__GIVEN DATA__:

*-*-*

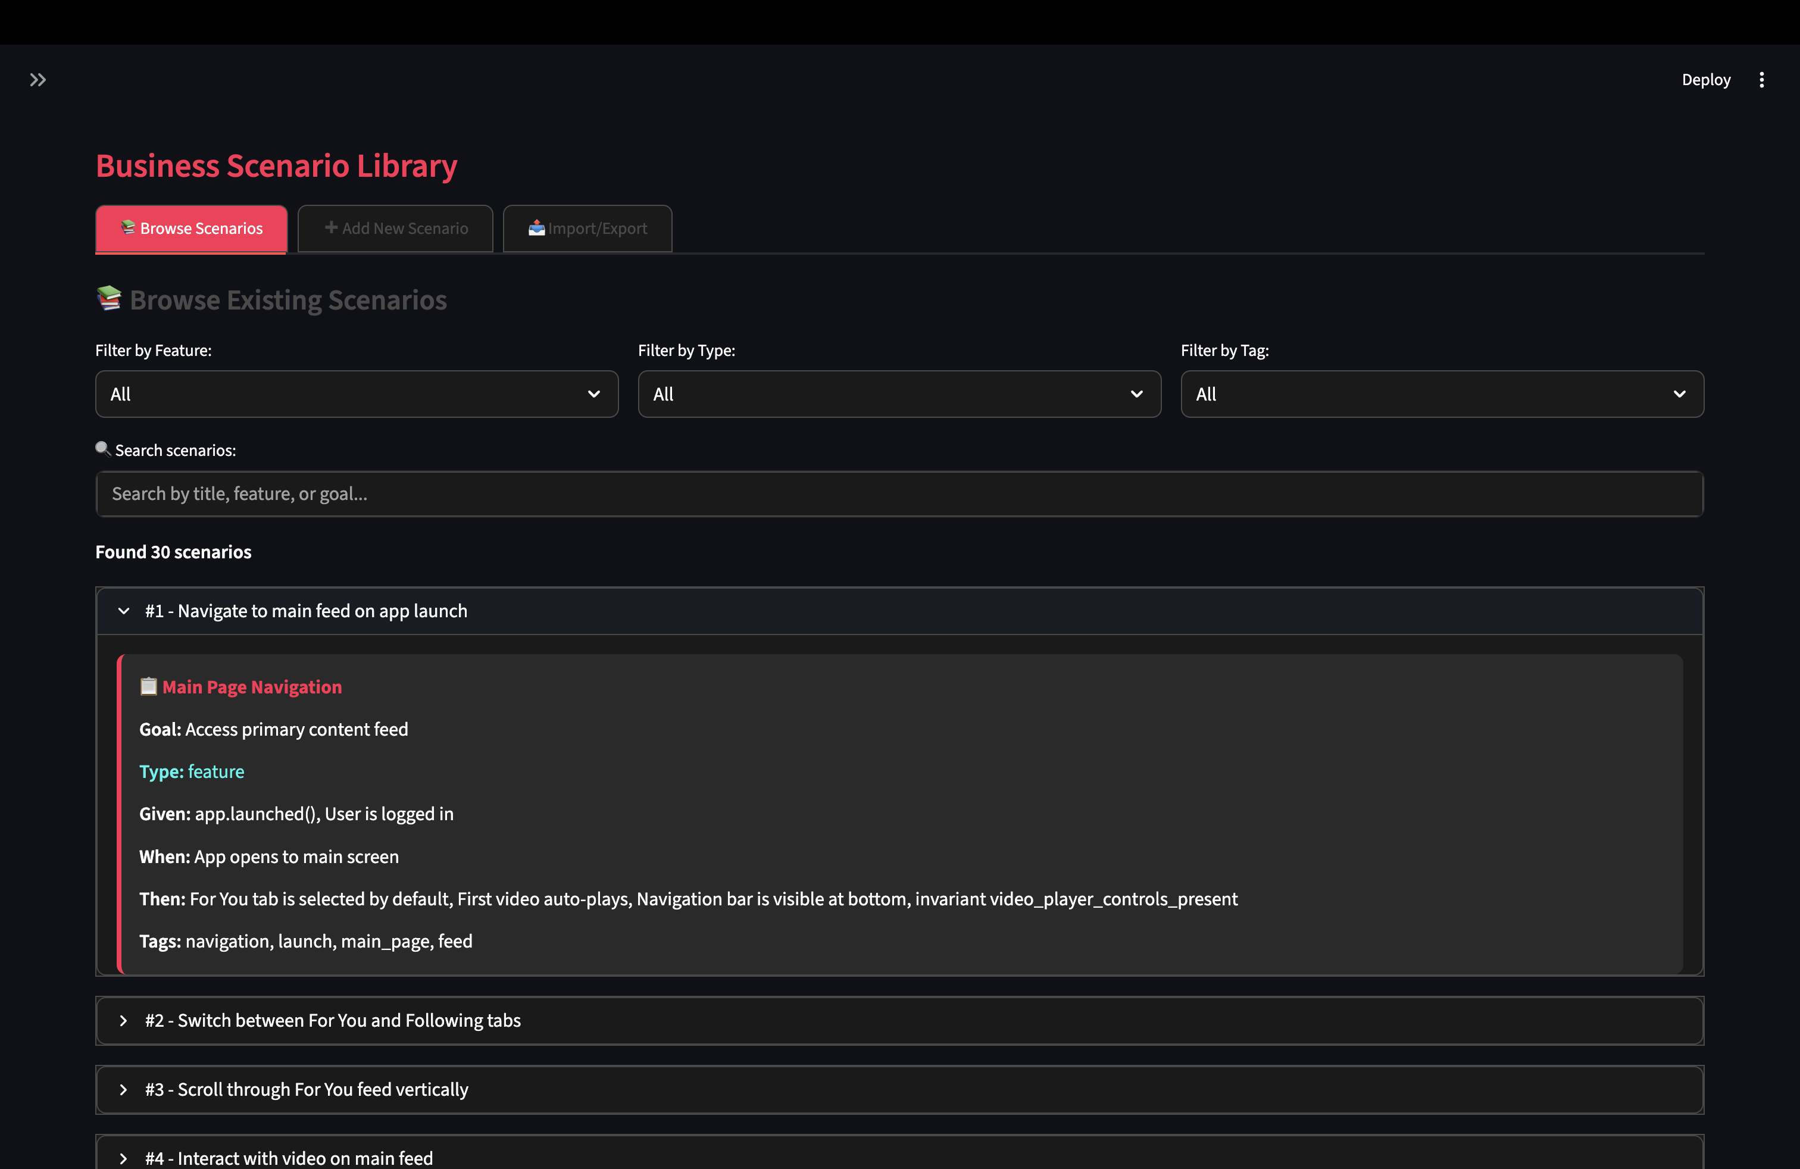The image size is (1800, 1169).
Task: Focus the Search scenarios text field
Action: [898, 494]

*-*-*

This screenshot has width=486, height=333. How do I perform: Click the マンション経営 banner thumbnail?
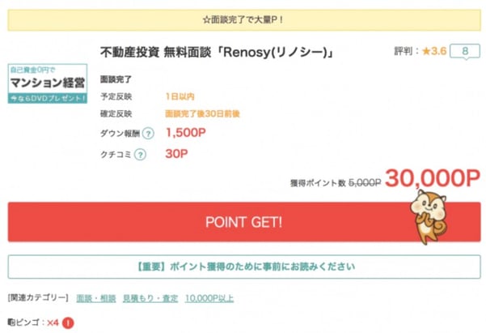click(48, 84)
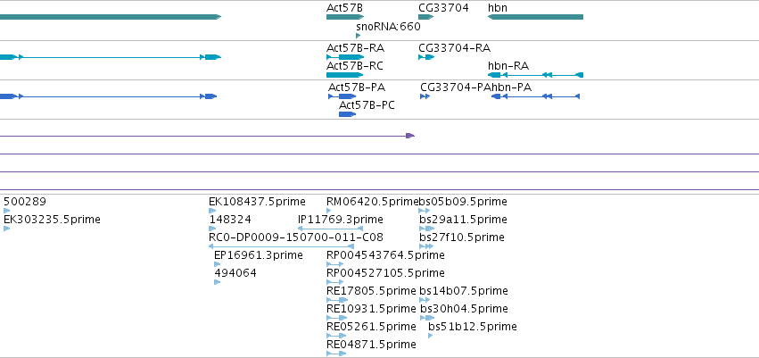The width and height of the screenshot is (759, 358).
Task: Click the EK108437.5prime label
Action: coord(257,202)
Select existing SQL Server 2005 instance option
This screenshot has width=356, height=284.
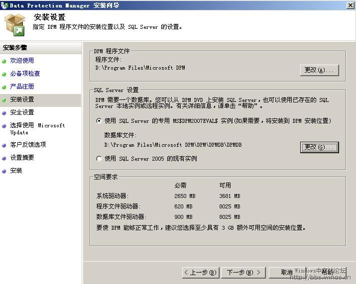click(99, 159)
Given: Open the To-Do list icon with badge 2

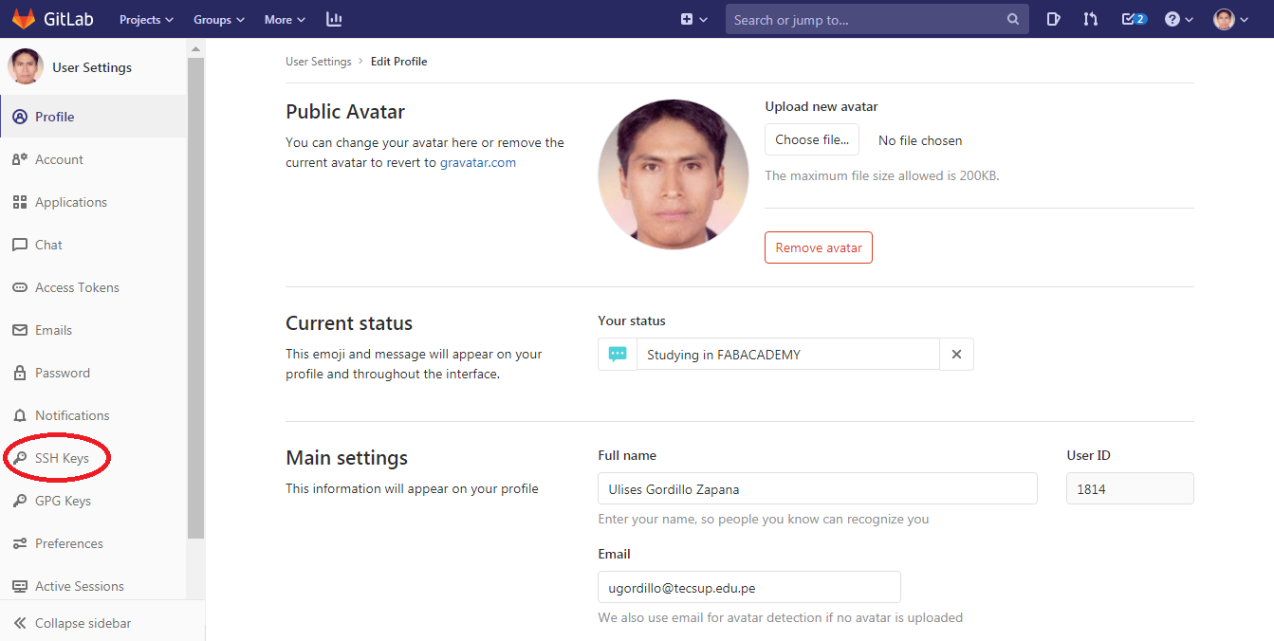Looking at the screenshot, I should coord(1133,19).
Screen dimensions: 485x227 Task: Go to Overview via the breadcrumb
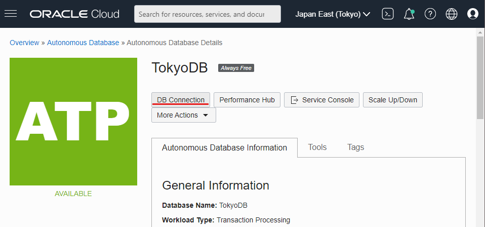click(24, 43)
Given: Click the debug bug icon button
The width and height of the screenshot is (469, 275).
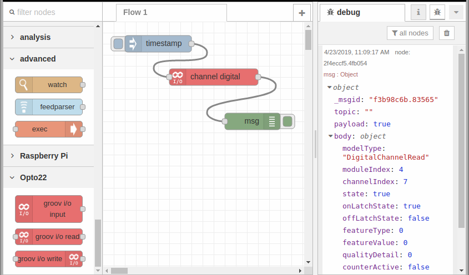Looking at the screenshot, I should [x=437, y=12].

*-*-*

__OBJECTIVE__:
Output the rows between the line containing "Select existing SQL" and the line containing "Looking at the screenshot, I should [x=437, y=12].", inclusive, as a two-column CSV with the headers input and output, one CSV line per row and each field in double quotes with line breaks replaced by spaces. Leave the pictures out.

__CORRECT RESULT__:
input,output
"Select existing SQL Server 2005 instance option This screenshot has width=356, height=284.","click(99, 159)"
"Given: Open the To-Do list icon with badge 2","Looking at the screenshot, I should coord(1133,19)."
"Screen dimensions: 485x227 Task: Go to Overview via the breadcrumb","click(24, 43)"
"Given: Click the debug bug icon button The width and height of the screenshot is (469, 275).","Looking at the screenshot, I should [x=437, y=12]."